The free trade deal is the EU's first with a member of the Association of South-East Asian Nations (ASEAN). The European Parliament's approval will clear the path for the deal to come into force as early as this year.
European lawmakers approved a free trade deal between the EU and Singapore in Strasburg on Wednesday.
The European Parliament approved the deal with a large majority with about two-thirds of the lawmakers voting in favor. The deal, which has been nine years in the making, could come into force before the end of the current mandate of the European Commission in 2019.
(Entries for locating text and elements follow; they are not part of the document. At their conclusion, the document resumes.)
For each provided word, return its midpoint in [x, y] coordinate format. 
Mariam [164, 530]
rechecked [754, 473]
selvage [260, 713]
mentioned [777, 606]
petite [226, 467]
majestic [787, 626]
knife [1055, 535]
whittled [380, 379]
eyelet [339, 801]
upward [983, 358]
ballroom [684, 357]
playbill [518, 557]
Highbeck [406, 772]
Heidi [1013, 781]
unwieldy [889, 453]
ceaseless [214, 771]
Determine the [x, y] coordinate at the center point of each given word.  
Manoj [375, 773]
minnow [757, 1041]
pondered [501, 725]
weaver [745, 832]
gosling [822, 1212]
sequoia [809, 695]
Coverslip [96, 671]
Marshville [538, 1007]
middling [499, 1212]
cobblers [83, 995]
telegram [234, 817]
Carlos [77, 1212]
The agreement is part of the 28-nation bloc's push for more open markets in Asia amid rising trade tensions with the US. Last year, Washington raised tariffs on European steel and aluminum and threatens to do the same on cars and auto parts.
The EU's free trade agreement with Japan, another Asian economic powerhouse, came into force this month. A deal with Vietnam is expected to be signed soon.
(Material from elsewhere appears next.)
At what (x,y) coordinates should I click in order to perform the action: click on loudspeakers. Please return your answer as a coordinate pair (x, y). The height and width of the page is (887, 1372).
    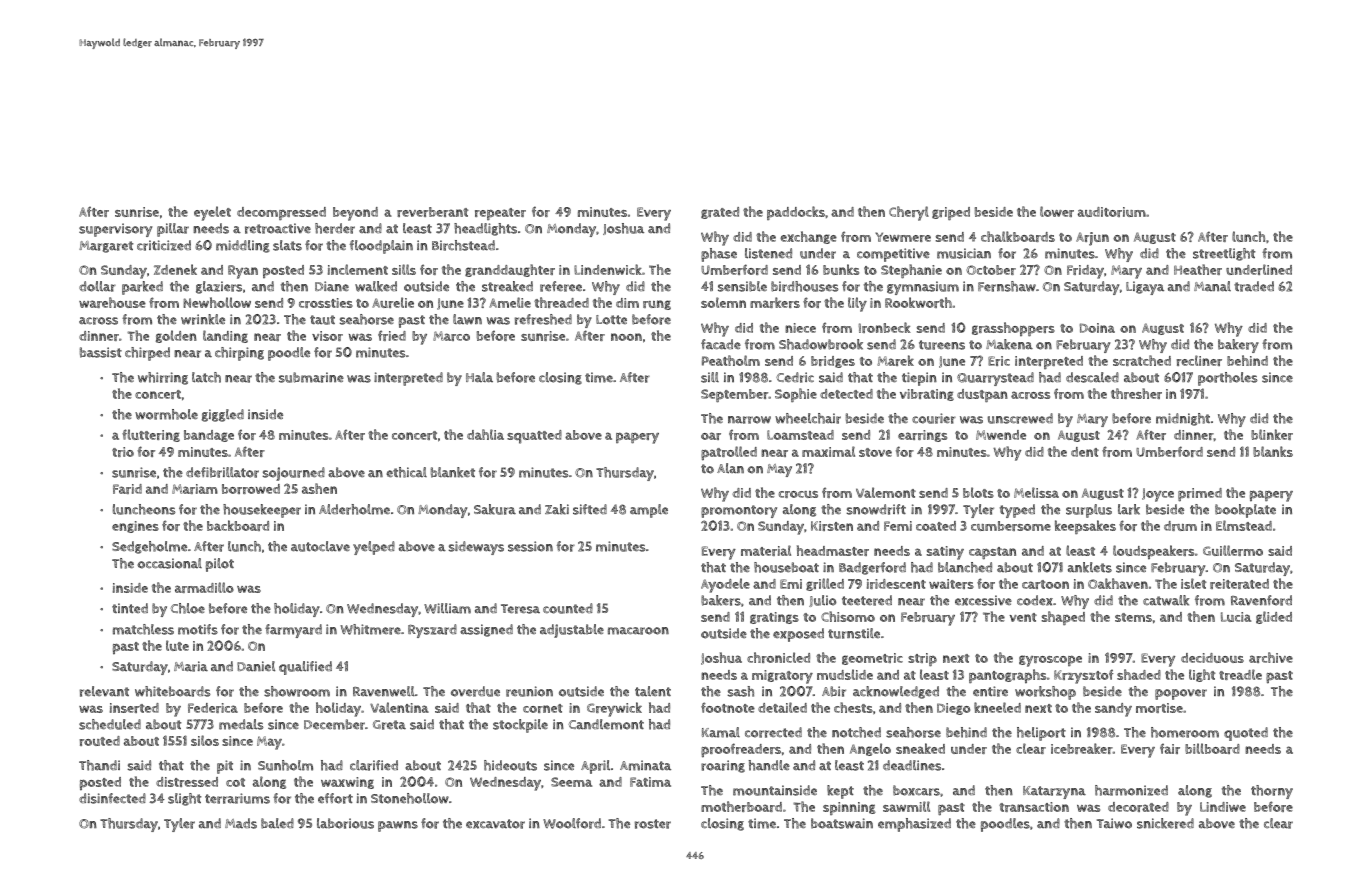
    Looking at the image, I should click on (1153, 552).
The free trade deal — the EU's first with a member of the Association of South-East Asian Nations (ASEAN) — will "remove virtually all tariffs between the two parties within five years," according to the European Parliament. The EU hopes to use the agreement, which was signed in October last year, as a blueprint for further deals in southeast Asia.
"This is the European Union's first bilateral trade agreement with a Southeast Asian country, a building block towards a closer relationship between Europe and one of the most dynamic regions in the world," European Commission president Jean-Claude Juncker said in a statement.
Major trading partner
Singapore is the EU's largest trading partner among ASEAN countries with a total bilateral trade in goods of €53.3 billion ($60.3 billion) in 2017 and in services of €44.4 billion in 2016.
More than 10,000 EU-based companies already use Singapore as a hub for Southeast Asia.
Singapore is also the most preferred destination in Asia for European investment with bilateral investment between the two sides topping €256 billion in 2016.